Summary

Commercial hatchery supply of Sydney rock oyster spat has been hampered by production problems that have previously prevented faster growing and disease resistant stock being available to industry. As part of a larger Fisheries Research and Development Corporation funded study to identify problems and improve production techniques for this species, the toxicity of substances and the effects of handling procedures commonly used in bivalve hatcheries were investigated. 

A broad range of substances commonly used for sterilisation, cleaning and other routine purposes in bivalve, fish and crustacean hatcheries were examined and included: chlorine; iodine; potassium permanganate; a commercial virucidal disinfectant; and, a commercial cleaning a sanitising agent. Tests were also used to target other sources of contamination for larval tanks including algae fed to larvae and the stored rainwater and bore water used for diluting seawater and cleaning. Chlorine, the virucidal disinfectant, bore water, rainwater, and algae were selected for further testing due to their regular use in the early stages of larval rearing in the bivalve hatchery.

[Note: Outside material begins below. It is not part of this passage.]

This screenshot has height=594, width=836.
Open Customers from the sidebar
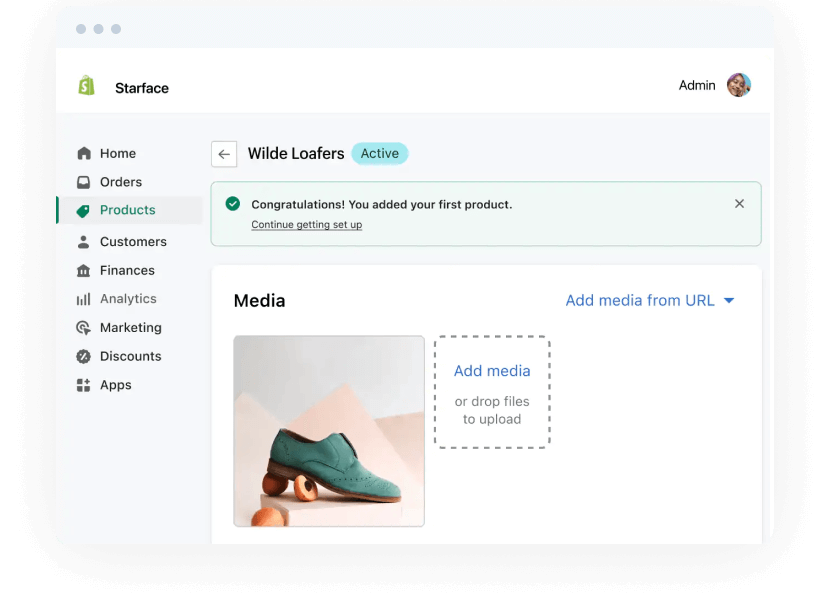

Low concentrations of virucidal disinfectant in the 0.05-0.5 mg L-1 range were found to affect development of embryos as did low concentrations (0.83-1.66 mg L-1) of chlorine. Other notable findings were that rainwater and bore water caused abnormal development at concentrations of 1 and 10%, respectively. Abnormal development was attributed to contaminants contained in those waters. Algal cultures can contain by-products or harmful bacteria that impact on larval health, however tests showed that algae obtained from the hatchery did not affect larvae. The effects of screening fertilised eggs through a fine mesh screen to remove faeces and debris was examined and found not to affect the development of larvae. The results of the study highlighted the sensitivity of Sydney rock oyster embryos to small amounts of disinfectants. This study has identified several risk factors that have the potential to impact early development of Sydney rock oysters and has established a technique for examining new substances, materials and handling procedures introduced to the hatchery.